I was commenting the other day on how I can never remember the names of actors or bands as my head is too full of wild flower names and, as Jen pointed out, now, also cultivated flower names.
Now, as March is approaching, my mind is filling with compost. Not literally, but this time of year makes me think of the bags of peat-based composts stacked in garden centres — and amazing peat bogs packaged in plastic. When I think of a peat bog, my mind springs to a memory of me peering at a delicate purple flower on a Welsh mountainside. I discovered when I got home and looked it up in my flower book that it was a butterwort and a lover of sphagnum bogs. The other little gem which loves a bog is the sundew with its red hairs glistening in the sunshine. Interestingly, both are insectivorous, this way gaining extra nutrients that the bog does not provide. This lack of nutrients is one of the reasons horticulturists find peat such an incredible substrate for germinating seeds.

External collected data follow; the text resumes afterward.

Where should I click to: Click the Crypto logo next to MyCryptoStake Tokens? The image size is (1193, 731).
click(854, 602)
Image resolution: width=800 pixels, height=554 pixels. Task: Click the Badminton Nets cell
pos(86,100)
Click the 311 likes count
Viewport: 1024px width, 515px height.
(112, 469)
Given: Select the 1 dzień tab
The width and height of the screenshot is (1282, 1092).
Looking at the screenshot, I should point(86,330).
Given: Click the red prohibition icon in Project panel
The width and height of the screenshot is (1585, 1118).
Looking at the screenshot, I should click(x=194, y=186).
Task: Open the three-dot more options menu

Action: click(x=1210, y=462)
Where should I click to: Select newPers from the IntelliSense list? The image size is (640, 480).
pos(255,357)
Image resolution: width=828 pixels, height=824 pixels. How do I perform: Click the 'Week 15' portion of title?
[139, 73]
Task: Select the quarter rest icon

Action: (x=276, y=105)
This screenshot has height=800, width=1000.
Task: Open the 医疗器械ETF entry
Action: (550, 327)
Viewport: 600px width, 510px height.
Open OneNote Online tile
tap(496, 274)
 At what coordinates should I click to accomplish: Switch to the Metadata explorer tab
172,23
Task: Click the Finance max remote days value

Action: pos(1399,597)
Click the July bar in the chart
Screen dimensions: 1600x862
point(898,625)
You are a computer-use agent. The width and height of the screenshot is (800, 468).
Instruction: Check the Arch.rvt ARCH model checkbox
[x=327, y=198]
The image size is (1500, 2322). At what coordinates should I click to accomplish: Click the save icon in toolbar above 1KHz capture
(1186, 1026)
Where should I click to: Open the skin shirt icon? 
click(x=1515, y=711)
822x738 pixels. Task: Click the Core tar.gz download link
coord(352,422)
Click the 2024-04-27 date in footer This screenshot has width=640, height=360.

And why would we not use peat? It is so magical and useful and, as one peat compost rep said to the plant centre up the road — who pride themselves on being peat-free: “Have you ever been to a peat bog? They’re horrible places!” He clearly failed to find the butterwort.
Well, being a lover of sundews and butterworts and the myriad of life which lives in and around sphagnum bogs, I will always rise to the challenge of using alternatives to peat. I have taken to using a mixture of coir and vermiculite as a seed mixture which has worked well for the last few years.
So, as I am soaking a coir bale to make seed compost today, I find myself humming a tune which I often find myself doing. I hear the words to the tune Where have all the flowers gone? Don’t ask me who sings it!